Eine über 150 Jahre alte Rebanlage von Javier Sanz

Eine über 150 Jahre alte Rebanlage von Javier Sanz
© Falstaff/Degen

Es grünt so grün: Verdejo aus der Rueda

In der Weißwein-Oase Spaniens wird trinkfreudiger Verdejo gekeltert. Einige Weingärten haben die Reblaus überdauert und sind über 150 Jahre alt.

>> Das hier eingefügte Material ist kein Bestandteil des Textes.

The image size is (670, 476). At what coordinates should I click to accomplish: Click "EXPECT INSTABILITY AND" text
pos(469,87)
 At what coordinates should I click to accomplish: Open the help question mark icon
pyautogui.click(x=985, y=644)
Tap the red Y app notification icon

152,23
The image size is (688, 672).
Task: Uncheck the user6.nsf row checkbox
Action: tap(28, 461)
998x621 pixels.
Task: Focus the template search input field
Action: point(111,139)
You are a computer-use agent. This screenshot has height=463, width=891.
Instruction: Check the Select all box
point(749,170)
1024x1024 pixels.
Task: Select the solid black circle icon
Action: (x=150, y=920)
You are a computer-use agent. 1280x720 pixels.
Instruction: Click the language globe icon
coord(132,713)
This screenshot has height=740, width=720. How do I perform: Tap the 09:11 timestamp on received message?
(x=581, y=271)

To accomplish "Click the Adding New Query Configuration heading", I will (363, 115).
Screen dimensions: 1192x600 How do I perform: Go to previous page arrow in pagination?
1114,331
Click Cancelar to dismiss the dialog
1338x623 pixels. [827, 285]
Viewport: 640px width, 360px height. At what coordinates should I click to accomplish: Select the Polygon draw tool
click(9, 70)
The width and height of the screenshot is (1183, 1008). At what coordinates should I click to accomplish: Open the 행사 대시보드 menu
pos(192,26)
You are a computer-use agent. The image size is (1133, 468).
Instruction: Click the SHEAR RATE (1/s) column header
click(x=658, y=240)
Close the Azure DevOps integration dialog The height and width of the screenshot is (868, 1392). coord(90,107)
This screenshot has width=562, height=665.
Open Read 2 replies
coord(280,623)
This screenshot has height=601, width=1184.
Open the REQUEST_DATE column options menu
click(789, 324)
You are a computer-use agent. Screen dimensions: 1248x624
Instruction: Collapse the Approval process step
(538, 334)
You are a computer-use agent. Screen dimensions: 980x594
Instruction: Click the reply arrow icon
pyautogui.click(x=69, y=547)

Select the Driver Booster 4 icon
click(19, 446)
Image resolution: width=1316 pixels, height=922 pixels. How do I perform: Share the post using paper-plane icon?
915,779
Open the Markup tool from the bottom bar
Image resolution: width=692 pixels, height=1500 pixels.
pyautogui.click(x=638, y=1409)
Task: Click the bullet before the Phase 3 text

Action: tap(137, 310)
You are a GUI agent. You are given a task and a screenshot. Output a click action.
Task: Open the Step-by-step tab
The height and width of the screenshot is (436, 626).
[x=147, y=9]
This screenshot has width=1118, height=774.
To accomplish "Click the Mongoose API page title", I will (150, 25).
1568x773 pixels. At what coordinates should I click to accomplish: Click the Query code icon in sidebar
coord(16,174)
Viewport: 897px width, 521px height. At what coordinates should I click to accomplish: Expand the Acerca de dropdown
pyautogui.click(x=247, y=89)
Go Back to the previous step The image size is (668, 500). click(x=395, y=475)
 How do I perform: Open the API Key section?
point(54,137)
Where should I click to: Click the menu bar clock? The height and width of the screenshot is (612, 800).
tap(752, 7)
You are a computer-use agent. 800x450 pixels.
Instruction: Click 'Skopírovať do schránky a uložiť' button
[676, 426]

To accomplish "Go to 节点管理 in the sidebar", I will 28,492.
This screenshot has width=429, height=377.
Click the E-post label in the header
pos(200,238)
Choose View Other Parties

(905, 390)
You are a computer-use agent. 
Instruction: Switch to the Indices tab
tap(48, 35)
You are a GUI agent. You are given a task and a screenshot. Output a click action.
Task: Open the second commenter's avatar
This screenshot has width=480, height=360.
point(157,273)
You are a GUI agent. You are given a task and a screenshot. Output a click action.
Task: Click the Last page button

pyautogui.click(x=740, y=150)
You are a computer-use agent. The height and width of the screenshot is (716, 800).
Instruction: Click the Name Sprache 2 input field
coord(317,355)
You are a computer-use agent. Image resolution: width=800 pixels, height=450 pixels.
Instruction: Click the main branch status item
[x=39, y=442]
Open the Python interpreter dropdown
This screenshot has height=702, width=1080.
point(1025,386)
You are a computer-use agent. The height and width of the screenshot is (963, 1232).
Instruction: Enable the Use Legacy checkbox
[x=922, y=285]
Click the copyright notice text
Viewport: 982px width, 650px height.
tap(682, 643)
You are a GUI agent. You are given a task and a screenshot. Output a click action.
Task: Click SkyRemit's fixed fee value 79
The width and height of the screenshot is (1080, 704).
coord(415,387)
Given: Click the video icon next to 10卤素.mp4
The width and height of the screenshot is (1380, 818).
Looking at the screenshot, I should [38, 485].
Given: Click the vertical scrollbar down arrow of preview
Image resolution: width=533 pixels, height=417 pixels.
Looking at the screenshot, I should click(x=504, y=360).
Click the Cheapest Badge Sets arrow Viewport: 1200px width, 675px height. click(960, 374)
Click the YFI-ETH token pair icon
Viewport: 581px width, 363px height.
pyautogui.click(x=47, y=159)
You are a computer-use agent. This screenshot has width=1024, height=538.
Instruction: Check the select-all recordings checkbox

Grün. Schon im Namen der Rebsorte steckt das treffendste Attribut: Die Trauben leuchten hellgrün und auch der Geschmack des Weines ist frisch, grün und zum Teil grasig. Verdejo ist die Hauptsorte der Rueda und der wichtigste Erfolgsparameter der Region, die das Rotweinland Spanien mit erfrischendem Weißwein versorgt. Die Rueda liegt nördlich von Madrid auf einem Hochplateau auf einer Seehöhe von 700 bis 800 Metern. Das Gebiet ist sehr weitläufig und nur sehr dünn besiedelt, weshalb auch nur die Hauptverkehrsverbindungen asphaltiert sind. Moderne Weingüter stehen wie Schuhkartons in der Landschaft und sind produktionstechnisch zweckmäßig geplant. Einzelne Betriebe stechen durch avantgardistische Architektur hervor.

Kühle Nächte, frische Weine

Das Klima ist kontinental mit kalten Wintern und heißen Sommern. Doch in der Nacht wird es auch im Sommer angenehm kühl, zur Erntezeit werden desnächtens verbreitet nur noch einstellige Temperaturen gemessen. Dies macht man sich auch bei der Lese zunutze, die hauptsächlich mit maschinellen Vollerntern erfolgt: Geerntet wird in der Nacht und in den frühen Morgenstunden, damit die Frische der Trauben erhalten bleibt und keine unerwünschte Oxidation erfolgt. Die klassischen Verdejos sind frisch, fruchtig, duften nach Gras, Kräutern und grünem Apfel. Am Gaumen bleiben in der klassischen Variante stets die Säure und unkompliziertes Trinkvergnügen erhalten. Die hochwertigen Weine werden selbstverständlich manuell geerntet. Mehr Tiefe bekommen die Verdejos durch längere Lagerung auf der Hefe oder durch Reifeperioden im Barriquefass.

Prickelnde Freuden

Zweitwichtigste Sorte der Rueda ist die Viura, die man aus anderen Regionen als Macabeo kennt. Viele Winzer setzen aber mittlerweile mehr auf Sauvignon Blanc, der zum Verdejo auch als Verschnittpartner sehr gut passt. Als Relikt gibt es auch noch die Rebsorte Palomino fino, mit der früher auf fortifzierte Weine gesetzt wurde. Heutzutage spielt sie kaum noch eine Rolle. Neben den trockenen Weißweinen werden in der Rueda auch exzellente Schaumweine (Rueda Espumoso) produziert. Der Kontrollrat der Rueda schreibt bei der traditionellen Flaschengärung eine Mindestreifezeit von neun Monaten vor. Führende Betriebe schwören aber auf eine viel längere Lagerung auf der Hefe und planen dafür drei und mehr Jahre ein.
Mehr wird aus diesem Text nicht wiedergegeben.